19 dicembre 2018
Aggiornato 10:30

Moroso per Diesel al Salone del Mobile 2018: un connubio che ci porta in Messico

Una collaborazione fatta di cura del dettaglio, di forme semplici e di gusto moderno. Ecco l'anima underground e naturale che fa tendenza

MILANO - Al Diesel Living hotel, in mezzo ai colori e al cemento di un viaggio in Messico, è facile scoprire la sensazione di essere ospiti di Diesel: basterà accomodarsi nel primo bar concept di Diesel Living, lo scintillante Garage Bar, rivestito di pannelli specchiati che, come il sole all'orizzonte nel deserto, creano miraggi e prospettive impossibili – dopo che avrete superato il Security Lodge, pieno zeppo di telecamere di sorveglianza e schermi che hanno il loro inquietante occhio posato su di voi. Scappate verso il Never-Ending Lounge, ed adagiatevi su un divano inverosimilmente lungo, oppure nella Wunderkammer Library, concepita per spazi di lavoro tranquilli, con la sua dorata collezione dei nostri premi dal mondo della natura, dai fenicotteri agli squali, fino al cranio di un bufalo gigante. Esplorate la Infinite Kitchen, in cui un muro di specchi rende le proporzioni insondabili. Nella Soft Suite dell'hotel, un bagno integrato è nascosto dietro una tenda di lino scorrevole, con vista sul giardino di cemento e il suo tripudio di verde incolto, tutto intravisto attraverso pareti scultoree che diventano esse stesse mobilio, con tagli lunari, finiture strutturate e grate metalliche decorative ispirate dalle dimore del Messico.

LA COLLEZIONE - Moroso realizza con Diesel una collezione di prodotti dai toni disinvolti e confortevoli, ispirandosi ad un’idea di living informale e rivolta ad un pubblico a cui piace la semplicità delle forme, ma allo stesso tempo ricerca un gusto moderno, fatto di alta qualità combinata ad uno stile spigliato e lineare. «Abbiamo lavorato con il Diesel creative team per sviluppare un’idea interessante e alternativa di collezione che doveva rappresentare due aspetti diversi – ma coesistenti – di alcune tendenze contemporanee: uno più scuro, ispirato al mondo underground con un’estetica più aggressiva ed enigmatica, e l’altro leggero, ispirato alla natura e alla solarità visiva, con delle forme morbide e accoglienti» ci spiega Patrizia Moroso che come sempre segue personalmente ogni progetto creativo in tutte le sue fasi.

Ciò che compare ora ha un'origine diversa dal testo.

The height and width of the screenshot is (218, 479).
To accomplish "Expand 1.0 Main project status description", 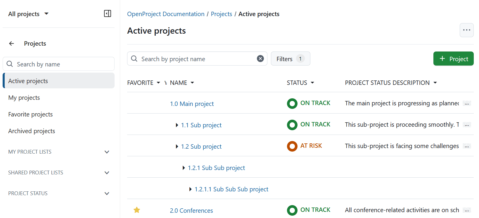I will click(x=467, y=104).
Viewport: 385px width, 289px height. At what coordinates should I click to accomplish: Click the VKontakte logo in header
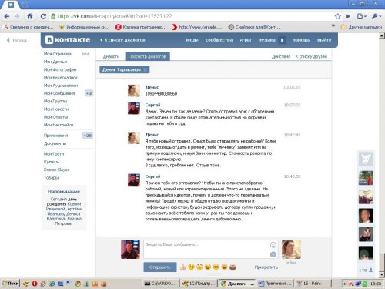pyautogui.click(x=68, y=40)
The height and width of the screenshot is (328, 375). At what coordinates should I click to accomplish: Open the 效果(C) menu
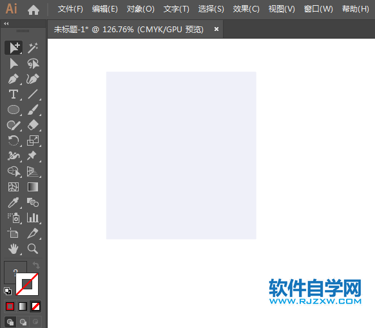pos(246,9)
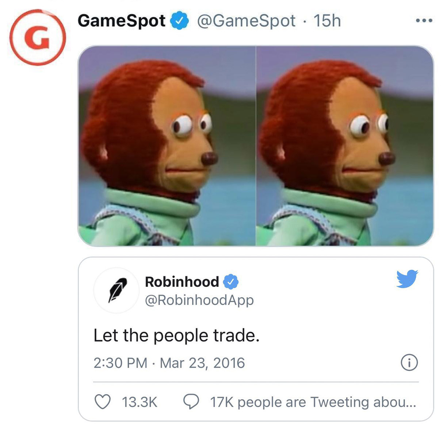This screenshot has width=447, height=433.
Task: View the left monkey puppet image
Action: 167,146
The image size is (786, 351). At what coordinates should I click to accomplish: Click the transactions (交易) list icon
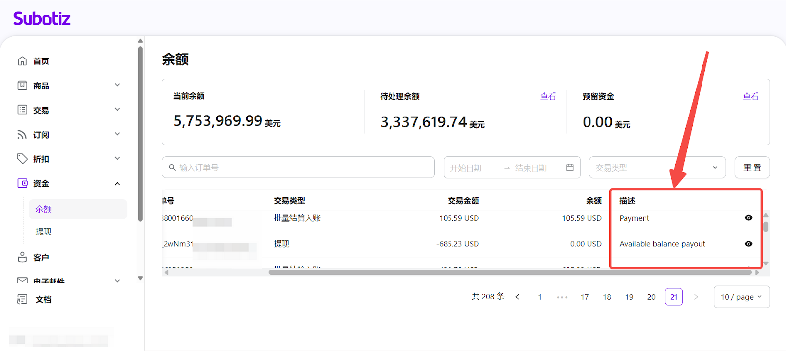[x=22, y=110]
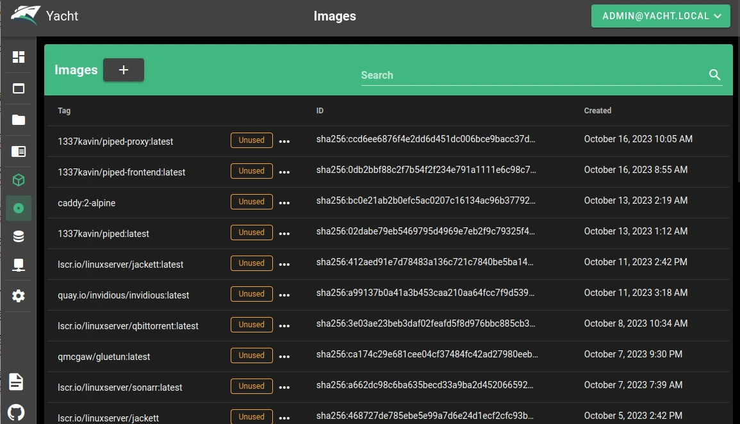The image size is (740, 424).
Task: Click the plus button to add image
Action: click(x=124, y=70)
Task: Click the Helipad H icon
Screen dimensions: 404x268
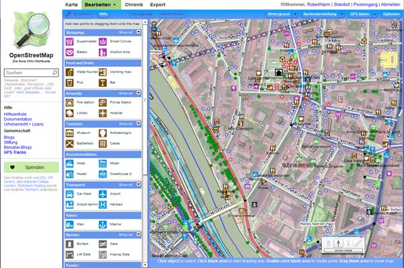Action: coord(103,205)
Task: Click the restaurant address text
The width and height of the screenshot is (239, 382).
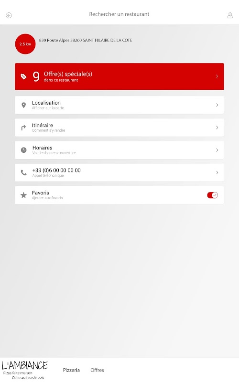Action: tap(86, 40)
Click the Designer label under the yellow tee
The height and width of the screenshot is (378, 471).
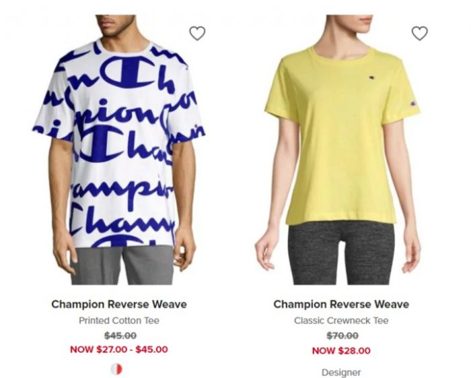point(341,373)
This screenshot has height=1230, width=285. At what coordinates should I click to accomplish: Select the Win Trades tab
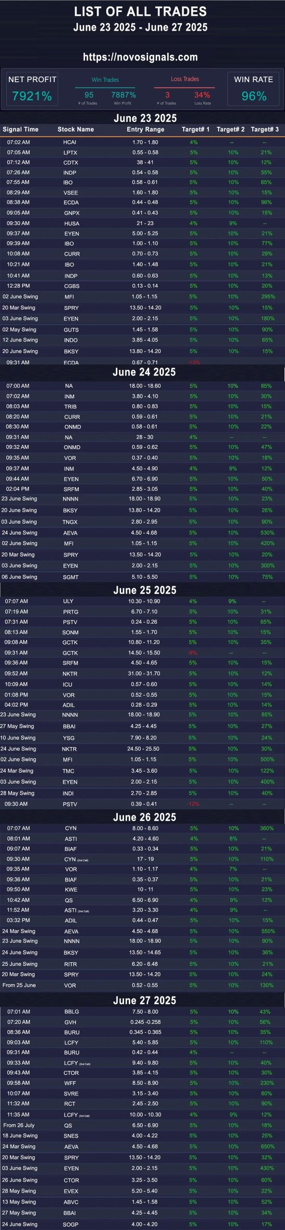point(105,80)
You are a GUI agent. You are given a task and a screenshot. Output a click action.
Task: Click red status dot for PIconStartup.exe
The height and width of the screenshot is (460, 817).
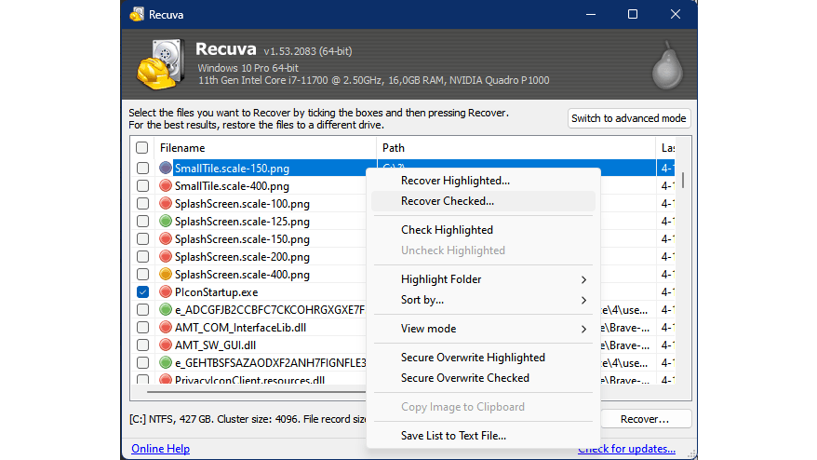pyautogui.click(x=166, y=292)
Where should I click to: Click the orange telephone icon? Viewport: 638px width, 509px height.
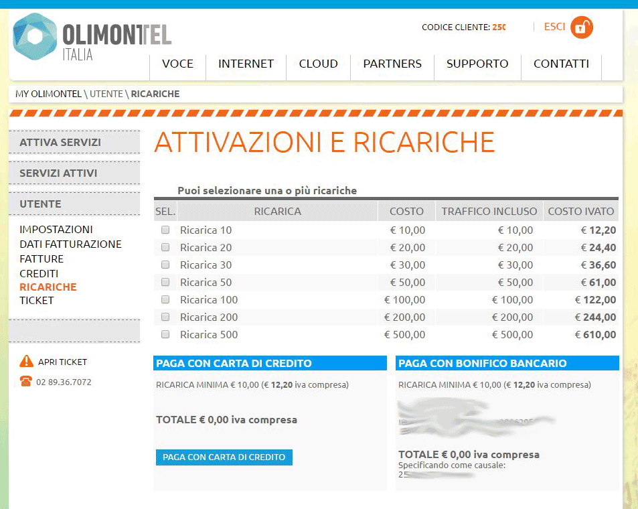point(26,382)
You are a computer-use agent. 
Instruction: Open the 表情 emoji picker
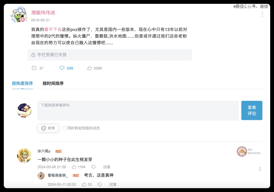(48, 128)
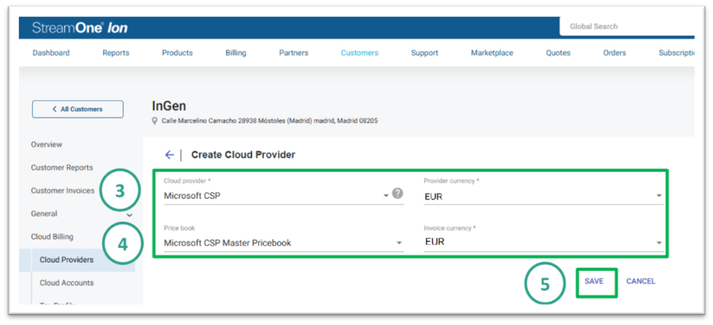Click the StreamOne Ion logo

(80, 28)
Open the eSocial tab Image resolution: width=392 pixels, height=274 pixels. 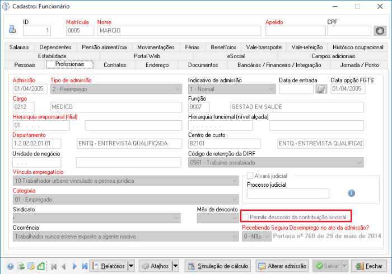click(236, 56)
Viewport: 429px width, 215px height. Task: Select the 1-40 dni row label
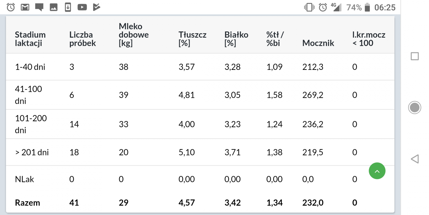(x=30, y=67)
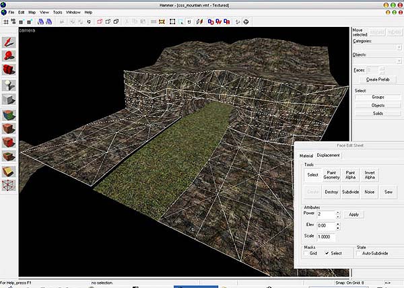Choose the Entity tool with white bulb
404x288 pixels.
(x=9, y=85)
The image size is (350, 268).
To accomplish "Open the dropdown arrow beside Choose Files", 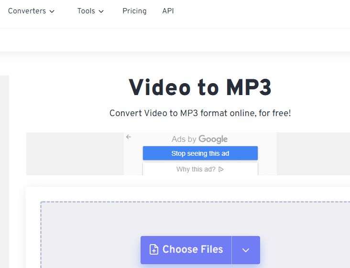I will pos(246,250).
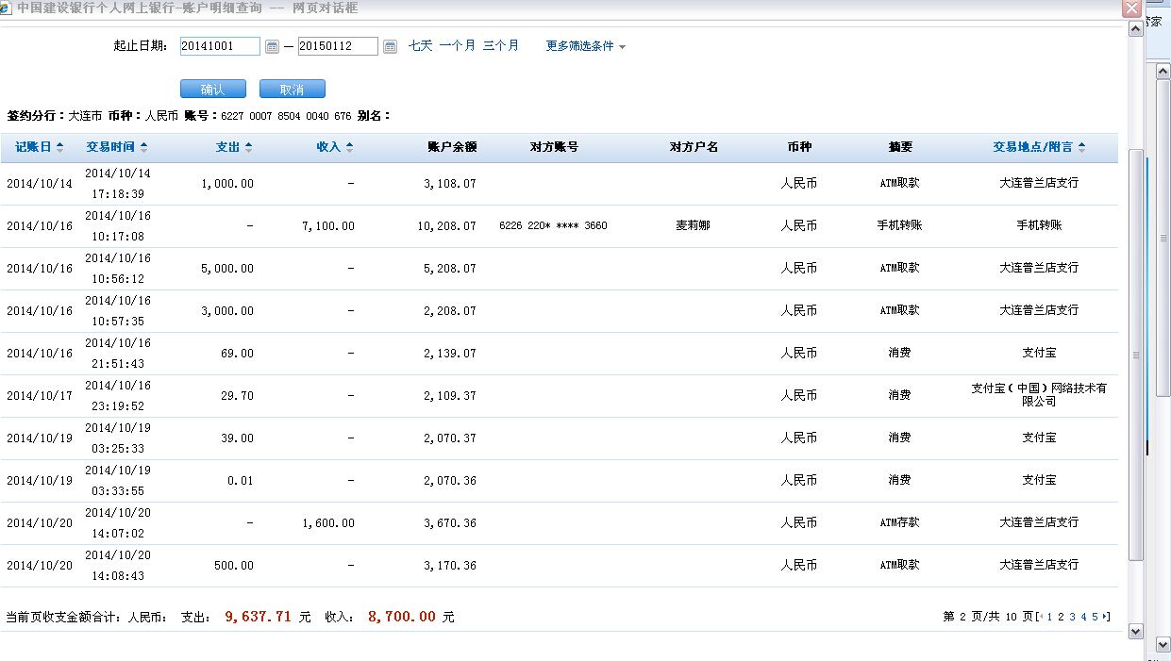This screenshot has height=661, width=1171.
Task: Click the start date input field
Action: click(x=219, y=46)
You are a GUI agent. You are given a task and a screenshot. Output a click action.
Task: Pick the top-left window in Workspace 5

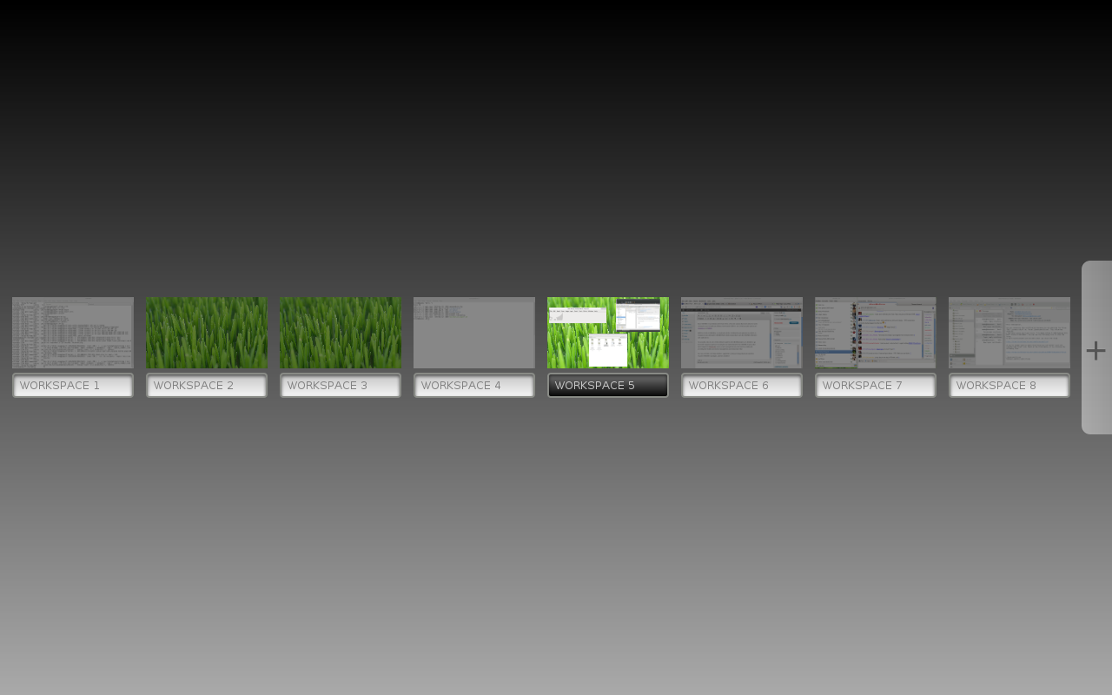pyautogui.click(x=578, y=314)
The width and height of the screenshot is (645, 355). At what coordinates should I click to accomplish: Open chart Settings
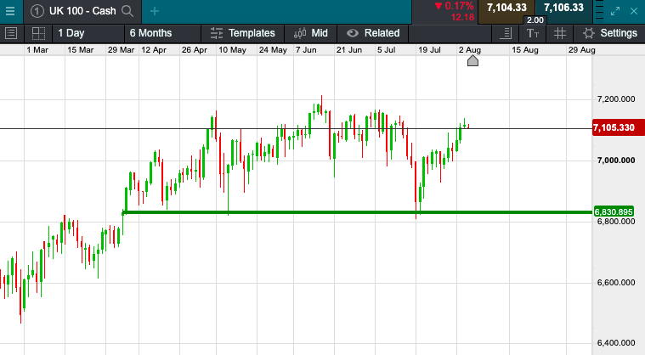(x=608, y=33)
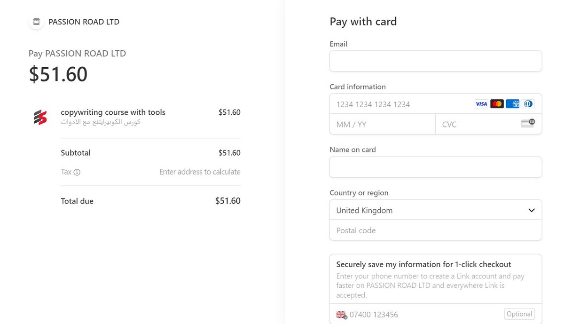The width and height of the screenshot is (564, 324).
Task: Click the Mastercard logo icon
Action: pos(497,104)
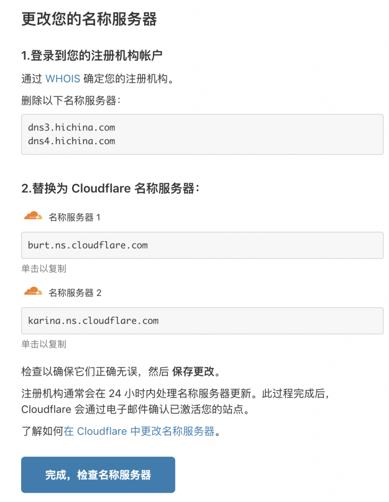The width and height of the screenshot is (389, 502).
Task: Open the WHOIS link
Action: pos(62,79)
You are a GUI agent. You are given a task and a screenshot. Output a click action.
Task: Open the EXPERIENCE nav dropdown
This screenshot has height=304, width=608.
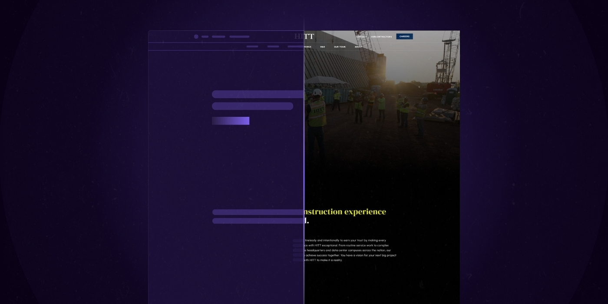pos(307,47)
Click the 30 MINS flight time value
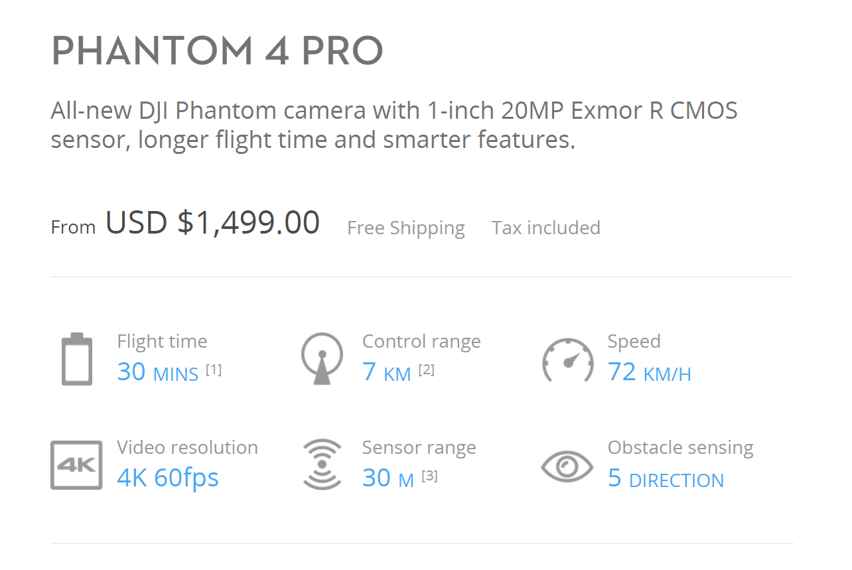This screenshot has height=570, width=852. pos(158,372)
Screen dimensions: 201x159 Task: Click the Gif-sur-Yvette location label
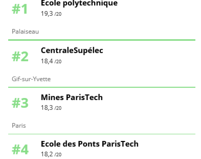[x=31, y=79]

LA MENTE CREATIVA DI DIESEL - Andrea Rosso è il direttore creativo di Diesel Living e delle licenze del gruppo: immette lo stesso Dna del fashion brand negli interni e negli accessori. Andrea aveva 4 anni, quando suo padre Renzo Rosso fondò la Diesel e sfondò con i jeans e la moda informale. Respira moda, musica, grafica e design da sempre; ha studiato modellistica a Padova, in California e a New York specializzandosi in Sviluppo Tessile e Marketing. Oggi coordina il team creativo e l’immagine internazionale di tutte le licenze Diesel, per costruire un lifestyle brand’completo. Commenta così il suo notevole work in progress: «Vogliamo portare avanti un concetto Diesel Living a 360°, dagli home object all’arredo, accessori e complementi che riguardano lo stile di vita quotidiano, ricchi di contenuto, emozionali e sorprendenti, accomunati dalle caratteristiche del dna Diesel. Tanta ricerca, innovazione, partner prestigiosi, un mix di stile industriale, di spirito rock & roll adrenalinico e di gioioso pop dai contrasti estetici, talora audaci e provocanti. Ci ispiriamo al linguaggio della strada, alla musica, ai viaggi, all’impatto grafico della natura sull’uomo, alle arti e a tutto ciò che è vintage, senza nostalgia ma con rispetto e ispirazione».